Show every line of the data where the word "computer" can be found.

** Opening Input data block **

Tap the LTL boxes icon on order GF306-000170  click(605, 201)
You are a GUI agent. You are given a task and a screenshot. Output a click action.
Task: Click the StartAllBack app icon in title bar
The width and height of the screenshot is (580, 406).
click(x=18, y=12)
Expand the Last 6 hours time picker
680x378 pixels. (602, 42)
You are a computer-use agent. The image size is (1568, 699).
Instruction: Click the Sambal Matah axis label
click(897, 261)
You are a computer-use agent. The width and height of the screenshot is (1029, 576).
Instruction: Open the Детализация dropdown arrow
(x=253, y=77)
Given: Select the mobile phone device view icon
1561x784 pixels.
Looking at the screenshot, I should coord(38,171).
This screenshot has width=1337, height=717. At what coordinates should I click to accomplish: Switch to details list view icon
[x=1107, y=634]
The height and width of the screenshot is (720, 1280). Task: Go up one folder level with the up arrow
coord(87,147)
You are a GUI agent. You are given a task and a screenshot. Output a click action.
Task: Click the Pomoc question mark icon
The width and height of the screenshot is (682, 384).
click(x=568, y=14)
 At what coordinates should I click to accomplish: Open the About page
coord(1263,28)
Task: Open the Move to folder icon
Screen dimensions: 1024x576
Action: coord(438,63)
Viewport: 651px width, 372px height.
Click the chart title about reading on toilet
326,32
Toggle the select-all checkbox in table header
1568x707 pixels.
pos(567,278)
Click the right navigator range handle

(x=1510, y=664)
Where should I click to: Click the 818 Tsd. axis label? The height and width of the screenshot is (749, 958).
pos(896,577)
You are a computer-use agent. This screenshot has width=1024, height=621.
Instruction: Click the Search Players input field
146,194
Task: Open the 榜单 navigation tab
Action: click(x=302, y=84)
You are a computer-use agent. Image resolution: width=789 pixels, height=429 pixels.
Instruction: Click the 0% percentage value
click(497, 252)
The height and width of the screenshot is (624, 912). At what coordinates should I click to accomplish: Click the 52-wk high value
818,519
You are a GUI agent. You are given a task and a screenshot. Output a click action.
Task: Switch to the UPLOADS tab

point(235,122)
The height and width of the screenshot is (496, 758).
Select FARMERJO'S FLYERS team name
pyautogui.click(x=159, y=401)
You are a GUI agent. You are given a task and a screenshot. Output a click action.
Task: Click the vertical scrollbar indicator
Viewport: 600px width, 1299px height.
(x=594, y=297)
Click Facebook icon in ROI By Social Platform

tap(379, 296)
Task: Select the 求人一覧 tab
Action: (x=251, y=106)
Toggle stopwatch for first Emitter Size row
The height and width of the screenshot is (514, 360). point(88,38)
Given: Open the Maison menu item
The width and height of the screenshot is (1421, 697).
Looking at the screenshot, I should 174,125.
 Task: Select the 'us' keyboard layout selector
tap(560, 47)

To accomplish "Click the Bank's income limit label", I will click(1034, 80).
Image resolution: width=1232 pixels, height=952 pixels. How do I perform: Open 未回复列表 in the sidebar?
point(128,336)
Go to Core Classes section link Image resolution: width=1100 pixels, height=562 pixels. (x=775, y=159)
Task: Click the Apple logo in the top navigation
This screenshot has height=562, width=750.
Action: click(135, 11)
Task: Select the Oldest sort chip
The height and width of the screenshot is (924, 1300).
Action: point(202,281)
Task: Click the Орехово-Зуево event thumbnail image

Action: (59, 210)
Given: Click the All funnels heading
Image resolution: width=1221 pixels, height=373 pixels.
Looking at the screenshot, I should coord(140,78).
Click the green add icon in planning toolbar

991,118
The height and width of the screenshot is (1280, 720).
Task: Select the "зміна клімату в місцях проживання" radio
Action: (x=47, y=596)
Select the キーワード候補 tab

** Closing Input data block **

Result of this exercise —
You are a computer-use agent. The image size is (1568, 699).
You are a computer-use agent. The width and height of the screenshot is (1029, 576).
You are a computer-use agent. This screenshot has width=1024, height=621.
You are a computer-use agent. Image resolution: width=789 pixels, height=429 pixels.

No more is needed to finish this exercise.